----- EXTRACTED INFORMATION

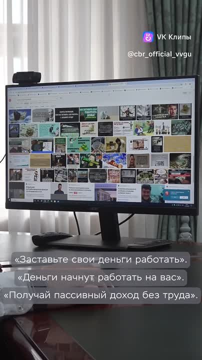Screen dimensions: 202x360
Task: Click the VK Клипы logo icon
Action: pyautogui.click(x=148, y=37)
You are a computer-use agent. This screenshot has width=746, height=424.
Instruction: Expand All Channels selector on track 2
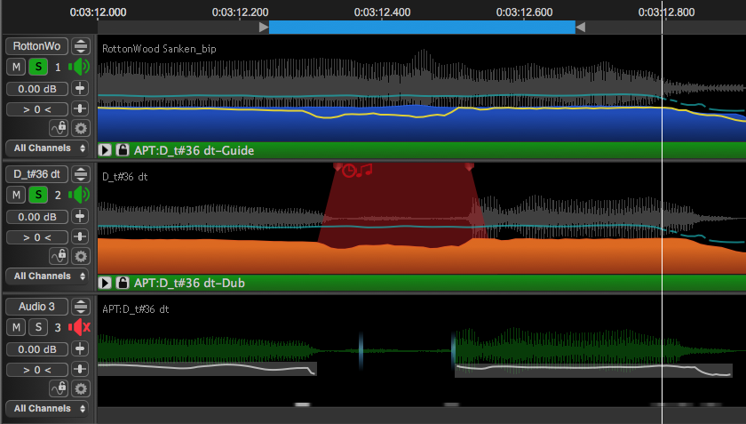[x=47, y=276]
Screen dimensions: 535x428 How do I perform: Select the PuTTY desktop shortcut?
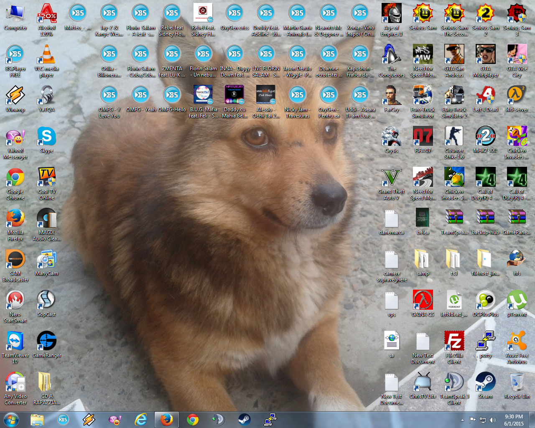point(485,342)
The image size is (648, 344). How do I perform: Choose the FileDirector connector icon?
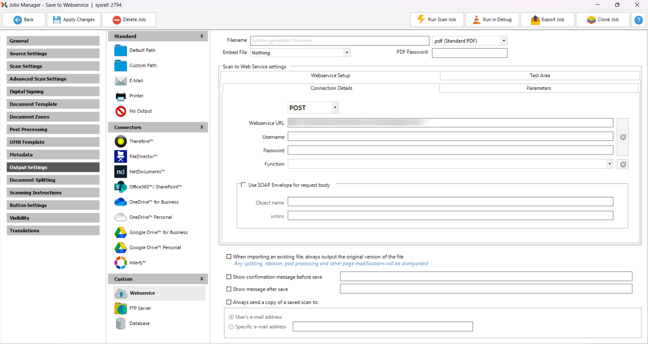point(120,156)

----------
----- EXTRACTED INFORMATION

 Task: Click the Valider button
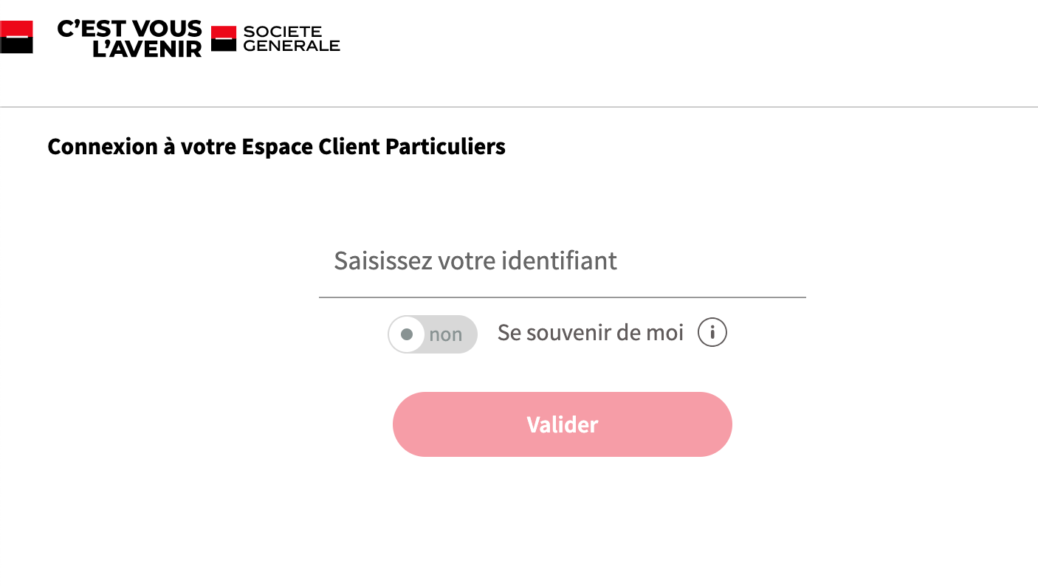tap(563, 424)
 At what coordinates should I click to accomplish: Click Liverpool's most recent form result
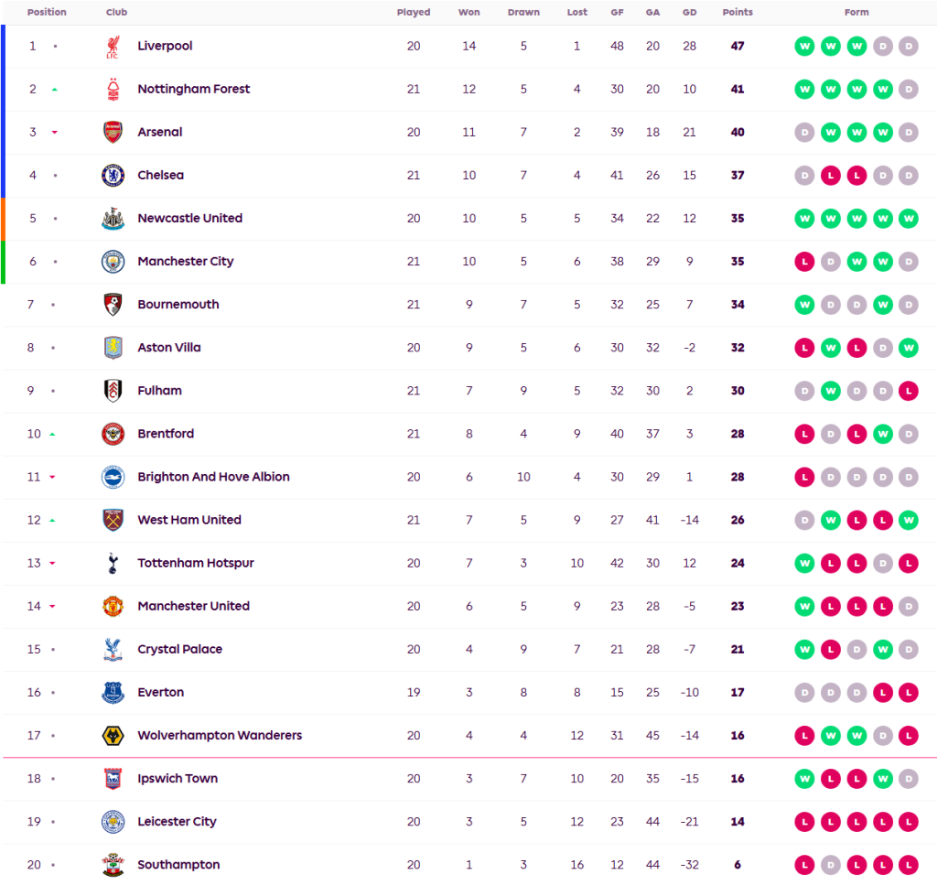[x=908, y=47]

----------
----- EXTRACTED INFORMATION

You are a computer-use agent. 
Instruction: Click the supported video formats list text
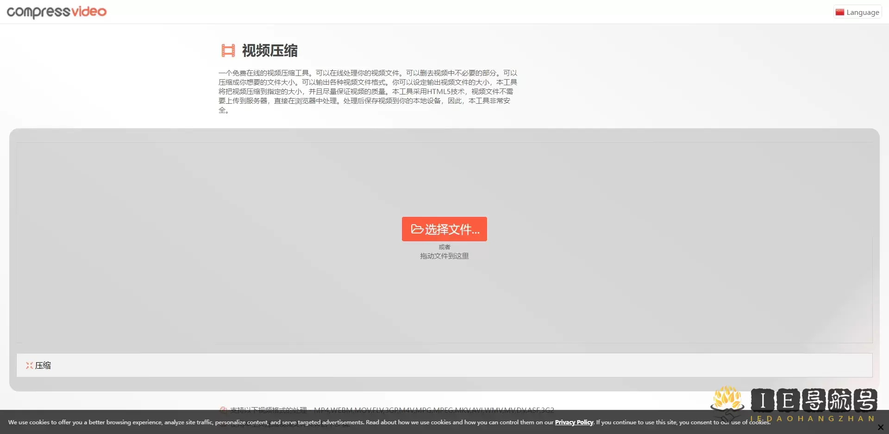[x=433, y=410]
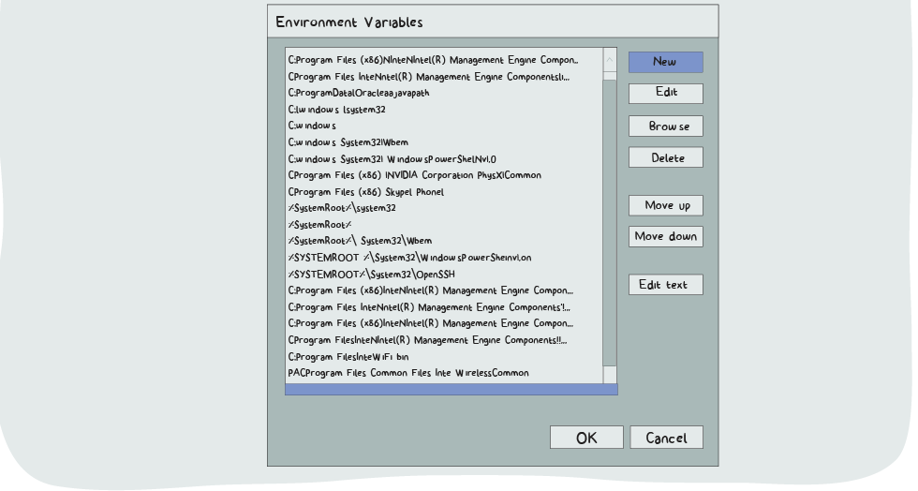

----------

## YOUR TASK
Each line in the records above that contains the word "computer" must be copied.

## OUTPUT FOR THIS TASK
You are a computer-use agent. This screenshot has width=746, height=424.
You are a computer-use agent. 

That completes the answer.